With NTFS, you get eggroll

David Lawsky of Reuters, analyzing the Microsoft antitrust hearings before the European Commission’s Court of First Instance, comes up with the Worst. Metaphor. Ever.

The workings of what one might call “Chinese restaurant protocols” may help explain the importance of computer protocols.

Chinese restaurants deal with clients, who sit at tables waiting to eat while servers go from table to table taking orders and delivering food.

In the case of computer protocols, the clients are personal computers, operated by Microsoft’s near-monopoly Windows system.
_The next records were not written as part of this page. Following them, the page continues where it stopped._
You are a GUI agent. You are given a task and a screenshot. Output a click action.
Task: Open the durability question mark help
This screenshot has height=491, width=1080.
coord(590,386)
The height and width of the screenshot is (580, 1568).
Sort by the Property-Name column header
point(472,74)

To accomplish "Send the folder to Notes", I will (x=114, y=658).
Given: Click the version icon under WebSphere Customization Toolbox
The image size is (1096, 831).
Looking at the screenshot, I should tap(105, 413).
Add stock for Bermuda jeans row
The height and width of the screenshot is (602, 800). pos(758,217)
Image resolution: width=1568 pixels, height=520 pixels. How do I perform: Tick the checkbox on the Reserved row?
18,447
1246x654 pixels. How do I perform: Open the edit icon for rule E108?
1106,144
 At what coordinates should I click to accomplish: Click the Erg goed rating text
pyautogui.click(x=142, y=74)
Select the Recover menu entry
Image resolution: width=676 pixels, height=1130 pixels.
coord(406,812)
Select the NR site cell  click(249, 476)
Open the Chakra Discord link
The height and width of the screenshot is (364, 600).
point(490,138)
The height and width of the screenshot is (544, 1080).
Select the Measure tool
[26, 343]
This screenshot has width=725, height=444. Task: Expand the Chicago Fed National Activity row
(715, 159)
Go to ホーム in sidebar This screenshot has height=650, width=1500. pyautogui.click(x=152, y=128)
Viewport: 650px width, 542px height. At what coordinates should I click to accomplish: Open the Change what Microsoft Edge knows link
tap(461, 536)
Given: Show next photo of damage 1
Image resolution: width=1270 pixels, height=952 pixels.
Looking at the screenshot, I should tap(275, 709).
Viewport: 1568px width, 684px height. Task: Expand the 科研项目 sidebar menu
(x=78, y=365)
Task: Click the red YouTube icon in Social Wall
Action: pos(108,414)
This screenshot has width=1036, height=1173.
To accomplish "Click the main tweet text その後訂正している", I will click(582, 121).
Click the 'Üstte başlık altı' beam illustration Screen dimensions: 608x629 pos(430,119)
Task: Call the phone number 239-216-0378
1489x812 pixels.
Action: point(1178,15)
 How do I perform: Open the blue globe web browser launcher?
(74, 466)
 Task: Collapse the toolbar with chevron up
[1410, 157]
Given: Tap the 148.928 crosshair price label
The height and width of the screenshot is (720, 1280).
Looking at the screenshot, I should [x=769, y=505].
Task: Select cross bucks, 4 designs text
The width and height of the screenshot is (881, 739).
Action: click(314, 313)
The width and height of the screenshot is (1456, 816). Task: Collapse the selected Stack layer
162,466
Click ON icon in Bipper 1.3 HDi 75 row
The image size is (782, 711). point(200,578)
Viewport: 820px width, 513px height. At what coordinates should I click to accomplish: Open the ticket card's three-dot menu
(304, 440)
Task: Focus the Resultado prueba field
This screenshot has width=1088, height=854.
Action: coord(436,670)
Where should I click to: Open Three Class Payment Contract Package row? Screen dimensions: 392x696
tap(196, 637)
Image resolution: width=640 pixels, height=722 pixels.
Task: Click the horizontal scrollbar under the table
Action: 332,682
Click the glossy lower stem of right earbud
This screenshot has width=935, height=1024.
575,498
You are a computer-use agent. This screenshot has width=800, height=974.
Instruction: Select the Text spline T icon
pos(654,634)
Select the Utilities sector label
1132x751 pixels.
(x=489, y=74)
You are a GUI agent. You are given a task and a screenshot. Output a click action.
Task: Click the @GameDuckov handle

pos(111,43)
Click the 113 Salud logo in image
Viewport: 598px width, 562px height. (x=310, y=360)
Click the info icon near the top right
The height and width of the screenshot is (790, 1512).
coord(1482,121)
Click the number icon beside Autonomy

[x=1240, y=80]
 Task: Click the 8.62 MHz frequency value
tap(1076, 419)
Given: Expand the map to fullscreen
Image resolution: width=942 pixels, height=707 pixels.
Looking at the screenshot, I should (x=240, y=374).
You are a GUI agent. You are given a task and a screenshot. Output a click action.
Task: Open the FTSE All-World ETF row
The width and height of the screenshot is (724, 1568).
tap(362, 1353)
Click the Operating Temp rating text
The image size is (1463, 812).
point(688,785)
The PCs send requests to central computers, known as servers, to validate passwords, provide files and print documents, among other tasks.

Chinese restaurant servers, like computer servers, follow protocols—that is, rules and custom of interaction—in meeting the needs of the clients.

For example, clients are served in the order they came in, unless they have reservations. All clients at the same table want their meals at the same time.
Menu items may be designated by number as well as description, a familiar code to Chinese restaurant clients. Egg fried rice might be Number 18 and General Tsao’s Chicken Number 14.

But if someone calling from home for take-out has an old menu, the code could be wrong. The old number 14 was sweet-and-sour pork, and the caller winds up with General Tsao’s Chicken.

About the only cliche he missed was a reference to wanting to access those files again an hour later. I had to check the dateline carefully to make sure it wasn’t April 1.